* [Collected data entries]
:::::

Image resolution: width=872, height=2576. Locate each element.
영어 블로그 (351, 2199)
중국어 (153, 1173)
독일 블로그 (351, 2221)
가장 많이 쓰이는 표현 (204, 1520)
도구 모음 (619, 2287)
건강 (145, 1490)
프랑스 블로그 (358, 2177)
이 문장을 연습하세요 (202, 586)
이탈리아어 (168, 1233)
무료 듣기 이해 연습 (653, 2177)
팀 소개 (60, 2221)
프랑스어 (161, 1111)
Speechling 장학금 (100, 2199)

:::::

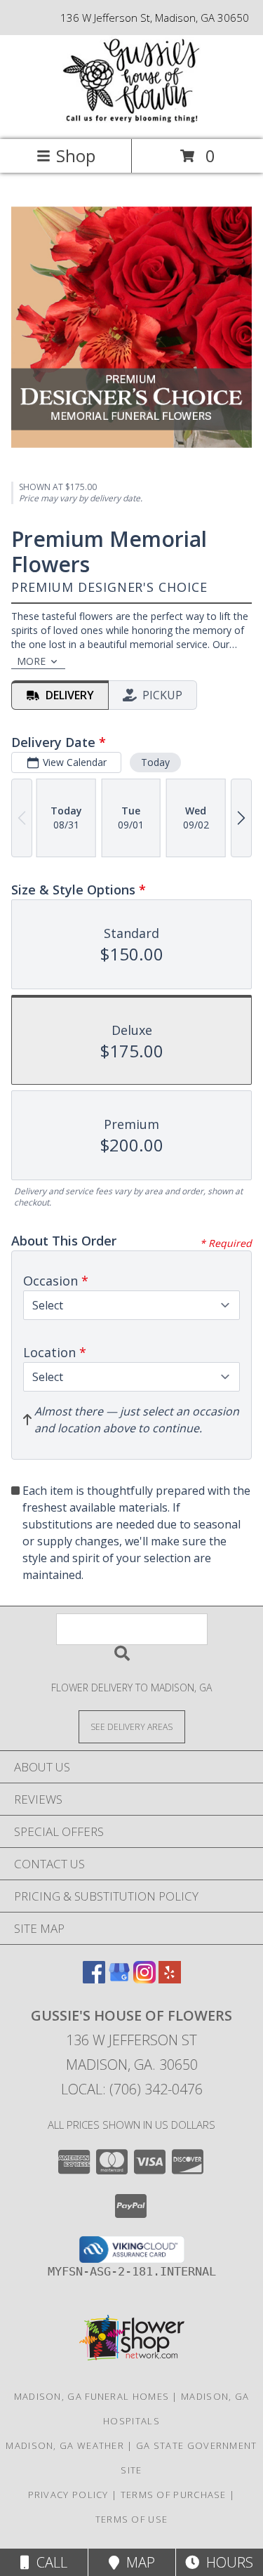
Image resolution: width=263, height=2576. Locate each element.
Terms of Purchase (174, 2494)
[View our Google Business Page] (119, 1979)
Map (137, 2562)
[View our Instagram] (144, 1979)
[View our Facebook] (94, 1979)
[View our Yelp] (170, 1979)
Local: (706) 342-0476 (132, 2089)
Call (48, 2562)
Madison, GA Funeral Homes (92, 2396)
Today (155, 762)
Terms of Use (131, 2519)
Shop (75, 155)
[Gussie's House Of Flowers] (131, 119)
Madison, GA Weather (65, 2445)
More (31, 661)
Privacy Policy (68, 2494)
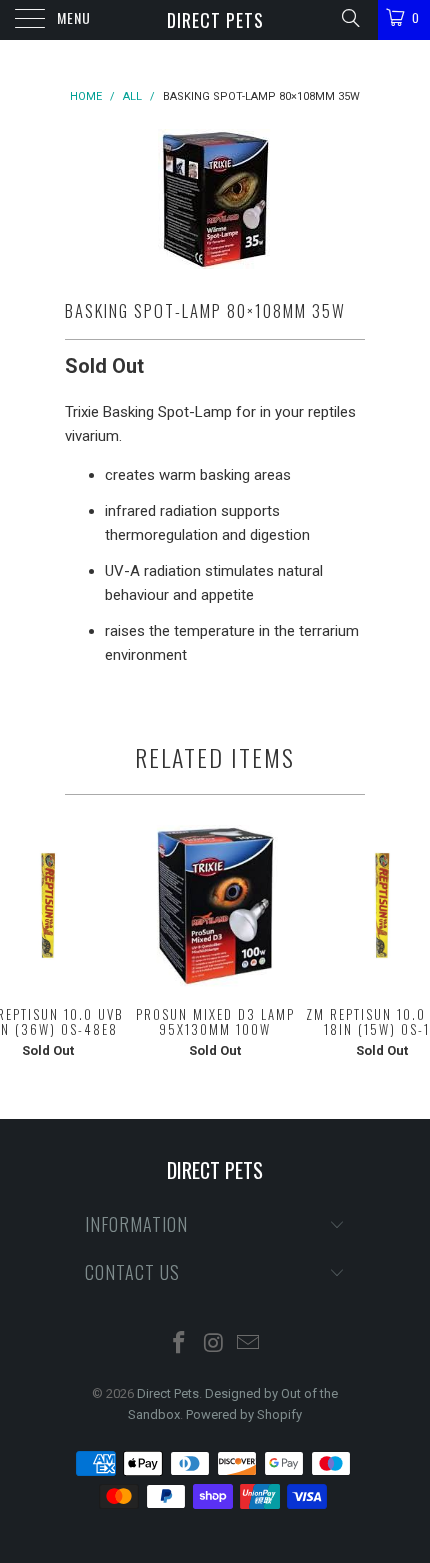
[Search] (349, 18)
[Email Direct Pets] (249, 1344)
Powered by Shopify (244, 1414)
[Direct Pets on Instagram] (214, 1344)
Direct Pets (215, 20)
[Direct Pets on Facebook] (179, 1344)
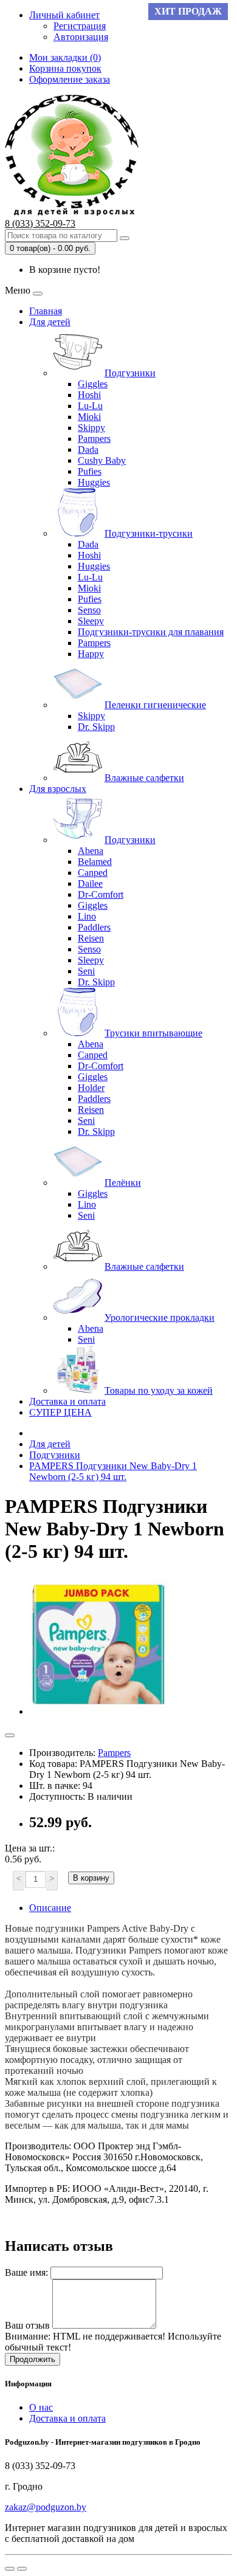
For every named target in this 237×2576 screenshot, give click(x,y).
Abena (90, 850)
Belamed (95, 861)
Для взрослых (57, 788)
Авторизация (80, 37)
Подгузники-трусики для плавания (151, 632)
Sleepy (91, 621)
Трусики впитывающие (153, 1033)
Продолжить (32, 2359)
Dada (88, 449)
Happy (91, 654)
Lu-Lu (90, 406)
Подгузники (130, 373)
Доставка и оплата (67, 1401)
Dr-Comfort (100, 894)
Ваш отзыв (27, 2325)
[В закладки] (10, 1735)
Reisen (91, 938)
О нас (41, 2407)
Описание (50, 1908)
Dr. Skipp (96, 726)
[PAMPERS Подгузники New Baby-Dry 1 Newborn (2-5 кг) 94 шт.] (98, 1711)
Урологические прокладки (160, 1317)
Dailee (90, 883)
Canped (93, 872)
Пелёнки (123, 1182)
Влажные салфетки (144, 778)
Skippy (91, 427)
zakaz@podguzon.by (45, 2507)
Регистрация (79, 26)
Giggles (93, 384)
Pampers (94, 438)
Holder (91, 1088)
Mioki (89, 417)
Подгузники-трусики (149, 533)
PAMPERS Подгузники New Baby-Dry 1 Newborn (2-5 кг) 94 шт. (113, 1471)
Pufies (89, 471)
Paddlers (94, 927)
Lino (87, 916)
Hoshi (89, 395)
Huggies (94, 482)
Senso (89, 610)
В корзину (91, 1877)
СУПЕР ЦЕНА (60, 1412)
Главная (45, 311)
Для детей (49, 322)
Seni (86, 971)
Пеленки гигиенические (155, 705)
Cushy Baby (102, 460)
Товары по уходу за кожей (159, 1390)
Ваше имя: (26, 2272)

:::::

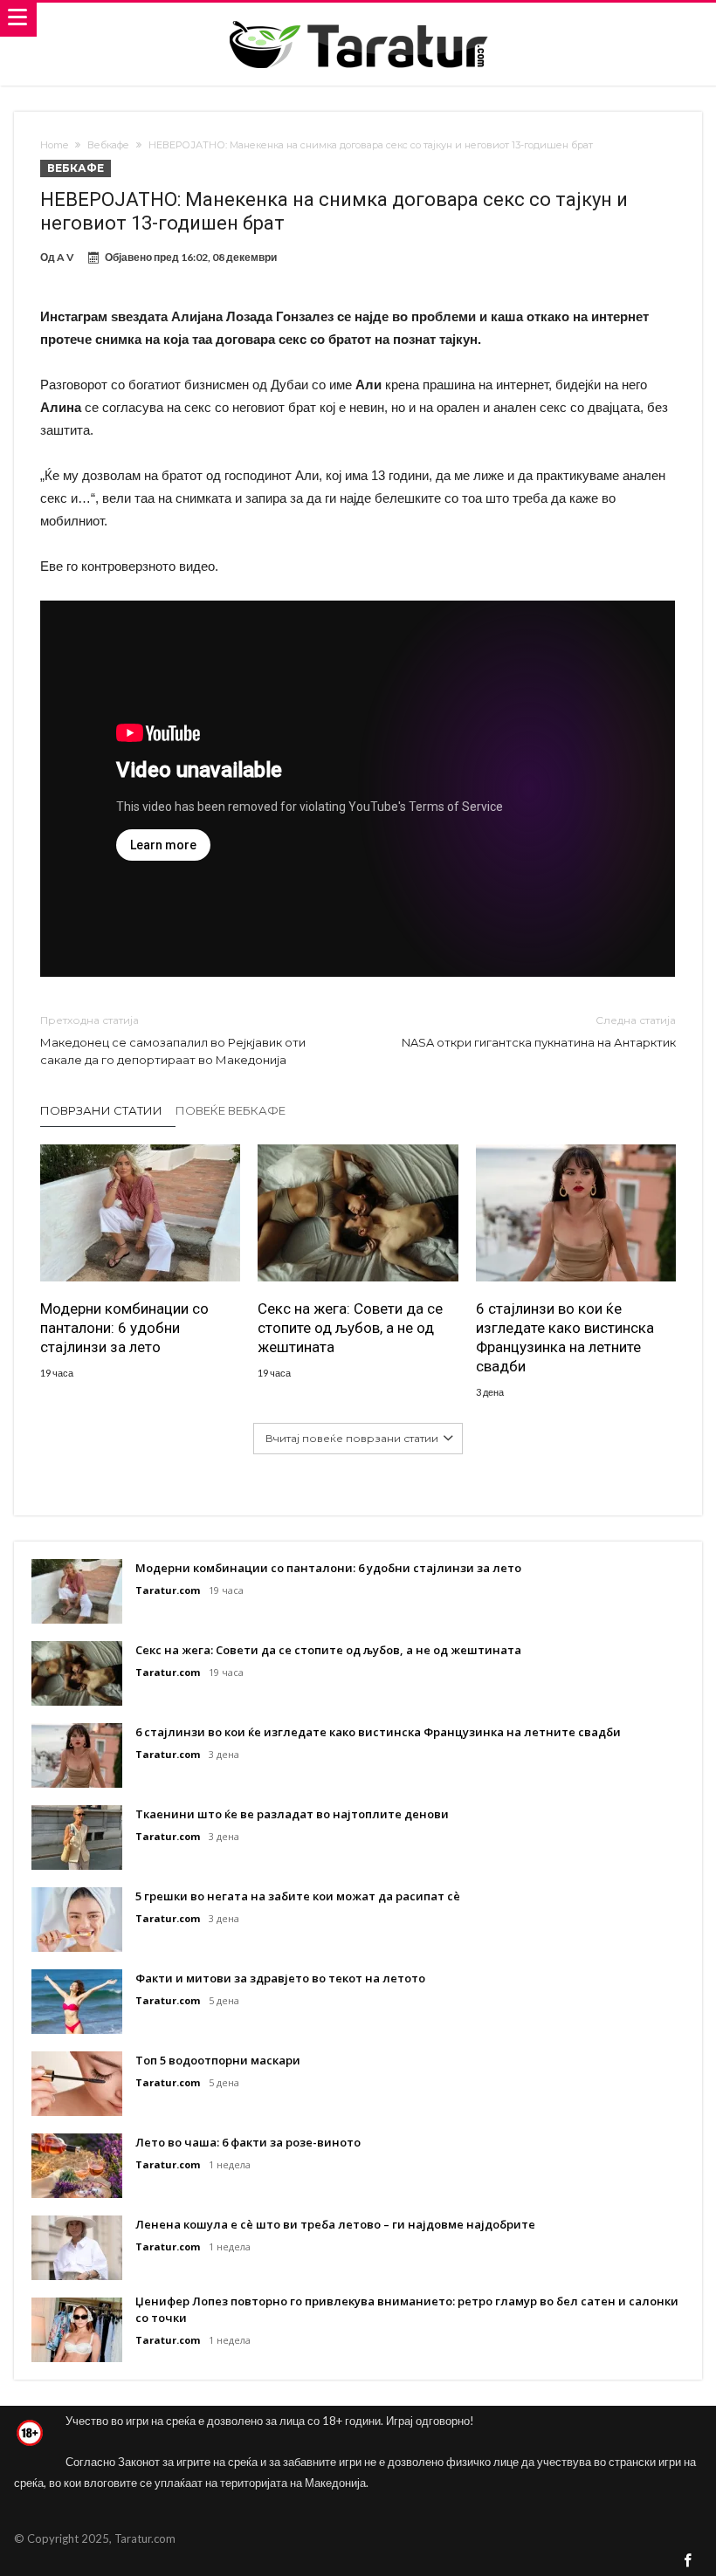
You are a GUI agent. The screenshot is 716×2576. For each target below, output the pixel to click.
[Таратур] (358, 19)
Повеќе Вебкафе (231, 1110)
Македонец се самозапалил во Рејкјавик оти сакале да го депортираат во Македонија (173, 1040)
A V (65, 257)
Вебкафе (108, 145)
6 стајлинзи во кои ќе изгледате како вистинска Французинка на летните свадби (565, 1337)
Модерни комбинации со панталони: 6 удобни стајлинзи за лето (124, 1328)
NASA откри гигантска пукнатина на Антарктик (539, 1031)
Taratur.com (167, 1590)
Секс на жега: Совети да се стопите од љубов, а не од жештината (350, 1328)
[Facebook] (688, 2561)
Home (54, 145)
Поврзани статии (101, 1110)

:::::

* [Work instruction] Nothing but the lines above, starting at the line that contains "Call (48, 2562)" and ending at the line that contains "[Direct Pets on Facebook] (179, 1344)", should be given again, exactly and without the pictures.

* [Answer below]
Call (48, 2562)
Madison, GA Funeral Homes (92, 2396)
Today (155, 762)
Terms of Use (131, 2519)
Shop (75, 155)
[Gussie's House Of Flowers] (131, 119)
Madison, GA Weather (65, 2445)
More (31, 661)
Privacy Policy (68, 2494)
[Search] (349, 18)
[Email Direct Pets] (249, 1344)
Powered by Shopify (244, 1414)
[Direct Pets on Instagram] (214, 1344)
Direct Pets (215, 20)
[Direct Pets on Facebook] (179, 1344)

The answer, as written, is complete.